For years, it's been a big puzzle from the standpoint of evidence. Where is the evidence that autism has a prenatal origin? Courchesne told MSNBC. For the first time, we have something really solid.
These findings add to mounting evidence that autism develops before birth in some, possibly all, cases, according to an accompanying editorial to the study.
These new results, along with an earlier study reporting altered wiring of the prefrontal cortex, focus our attention on this critical area of the brain in autism, Dr. Thomas Insel added. Insel is the director of the National Institute of Mental Health, which helps support the UC San Diego program.
The study is also significant purely for the data taken and the youthfulness of its subjects. The study looked at boys between the ages of two and 16. All 13 boys were deceased prior to being studied, a necessary qualifier since counting neurons is impossible while a subject is still alive.
In the past, such restrictions meant that most previous studies looked at older brains, with middle-aged or elderly subjects with severe autism. Given the limited amount of samples available, gathering enough for this study was a remarkable feat.
Brain Heaviness
In addition to finding 67 percent more brain cells in autistic children, Courchesne's study also found the brain of children with autism to be significantly heavier than those of typically developed children. Autistic brains were an average of 17.6 percent heavier compared to control brains weighed in the autism study.
Some children with autism do have overly large heads, a phenomenon charted across the various incarnations of autism spectrum disorder and seen in the study's autistic subjects, who died between 2000 and 2006.

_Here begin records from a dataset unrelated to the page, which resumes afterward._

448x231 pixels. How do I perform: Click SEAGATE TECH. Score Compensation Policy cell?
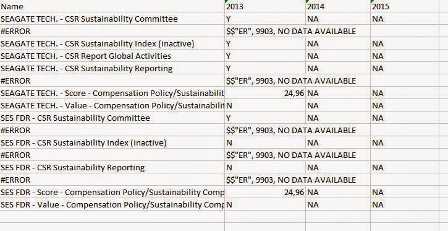tap(112, 93)
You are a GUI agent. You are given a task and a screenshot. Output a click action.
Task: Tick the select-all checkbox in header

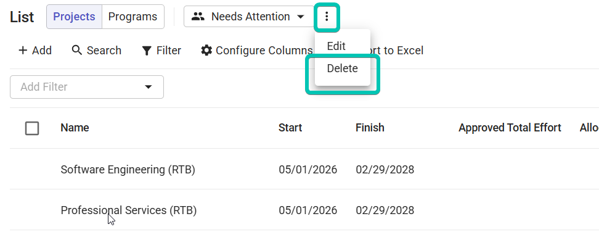[x=32, y=128]
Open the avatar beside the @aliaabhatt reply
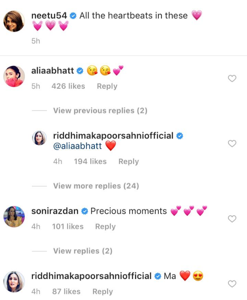Image resolution: width=247 pixels, height=300 pixels. pos(39,138)
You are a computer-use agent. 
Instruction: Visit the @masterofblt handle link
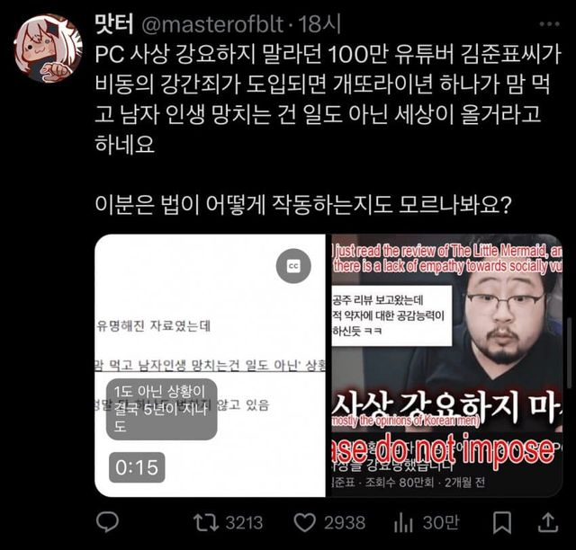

As a baby develops in the womb, the brain typically goes through a period of exponential neural growth, with neuron numbers doubling between 10 and 20 weeks in the womb. This is usually followed however, by half the cells dying away, leaving normal brain sizes and better organized neurons.
Courchesne called the findings dramatic and surprising. He noted however, that he had in fact expected the brain to be heavier. The neuron count indicated autistic brains should weigh around 30 percent more, raising more questions about brain heaviness than it answers.
It's groundbreaking [even though] it doesn't give us a clear answer, says Dr. Jeremy Veenstra-Vanderweele, an autism researcher at the Vanderbilt Kennedy Center.
Still Searching for Cause
Courchesne's study certainly suggests that an excess number of nerve cells, and possibly excess brain weight, is closely linked to autism in prenatal development.
The difference between correlation (a relationship) and causation (cause-and-effect) however, is an important distinction to make, and researchers are still not sure whether autism is triggered by excess neurons or whether these excess neurons, which for unknown reasons begin to multiply, lead to autistic children.
What is certain is that the study is a crucial step forward. [The UC San Diego study] is significant because it narrows the window during development when autism-related brain abnormalities emerge, Dr. Veenstra-Vanderweele said.
This study joins recent, meteoric advances in genetics, neural imaging, neuropathology, animal models and epidemiology. Following the study's publication, more in-depth research, involving many more subjects, is sure to occur.
Autism research, Witnitzer said, is at last turning a corner.